Results: We included 60 genotyped, confirmed HbSS patients; median age was 22 years (range: 18–43), 22 (37.3%) were female, 42 (70.0%) were classified as mild severity (Class I), 5 (8.0%) as Class II, and 13 (22.0%) as severe (Class III). Twenty-seven (45.0%) had never received a blood Tx, while 33 (55.0%) had received Tx, median of 2units (range: 1-10).
On univariate analysis (UVA), five SNPs (rs10218795, rs10188230, rs114250626, rs4287798, and rs634349) were significantly associated with severe phenotype; three of these remained significant on multivariable analysis (MVA). Two were associated with higher odds of severe phenotype: rs10177654 (OR = 28.9, 95% CI: 3.0–100.0, p = 0.03) and rs10218795 (OR = 15.0, 95% CI: 2.4–327.0, p<0.01), while rs10188230 was associated with lower odds (OR = 0.03, 95% CI: 0.008–0.28, p<0.01). Results remained consistent after adjusting for age.
For lifetime transfusion burden, both UVA and MVA identified two significant SNPs: rs4667289, associated with higher transfusion burden (β = 2.6, 95% CI: 0.04–5.2, p = 0.047) and rs11568344, associated with lower transfusion burden (β = –1.8, 95% CI: –3.5 to –0.36, p = 0.02).
Genotype distributions for the five significant SNPs were as follows: rs10177654 (SLC40A1, transcription factor binding site), TT(WT) 12 (20.3%), TC 30 (50.8%), CC 17 (28.8%); rs10188230 (SLC40A1, intron variant), TT (WT) 32 (54.2%), TC 22 (37.3%), CC 5 (8.5%); rs10218795 (HJV, intron variant), CC (WT) 22 (37.3%), TC 29 (49.2%), TT 8 (13.6%); rs4667289 (SLC40A1 proximal intergenic), GG (WT) 46 (78.0%), AG 10 (16.9%), AA 3 (5.1%); rs11568344 (SLC40A1 splice region variant), GG (WT) 47 (79.7%), AG 9 (15.3%), AA 3 (5.1%).

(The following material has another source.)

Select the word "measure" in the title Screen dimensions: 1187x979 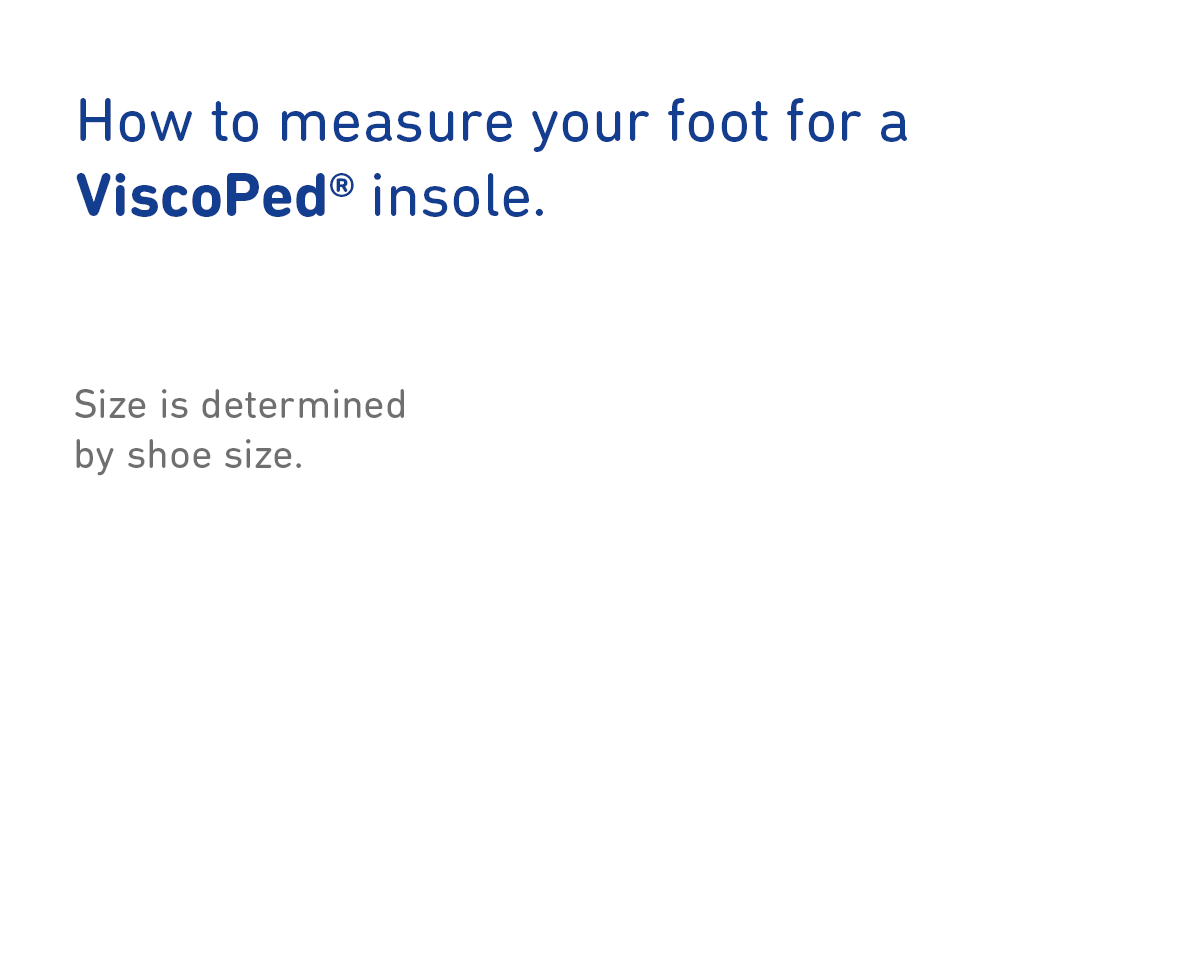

Compared with the homozygous WT, patients with rs10188230 had a lower median TS (21.65% vs. 43.3%, p = 0.04), while those with rs4667289 had a higher median TS (83% vs. 31%, p<0.01). When adjusted for age and lifetime Tx, rs4667289 remained significant (β = 47.8, 95% CI 3.6-82.8, p = 0.03). No other SNPs showed association with TS.
Conclusion: We present novel genetic data on iron-regulatory variants in African patients with sickle cell disease, identifying SNPs in SLC40A1 and HJV associated with disease severity. Most of these are yet to be fully described in the literature, and their intronic locations suggest possible regulatory roles. We hope to further validate these findings in larger cohorts and through functional studies to clarify their impact on iron metabolism and clinical significance.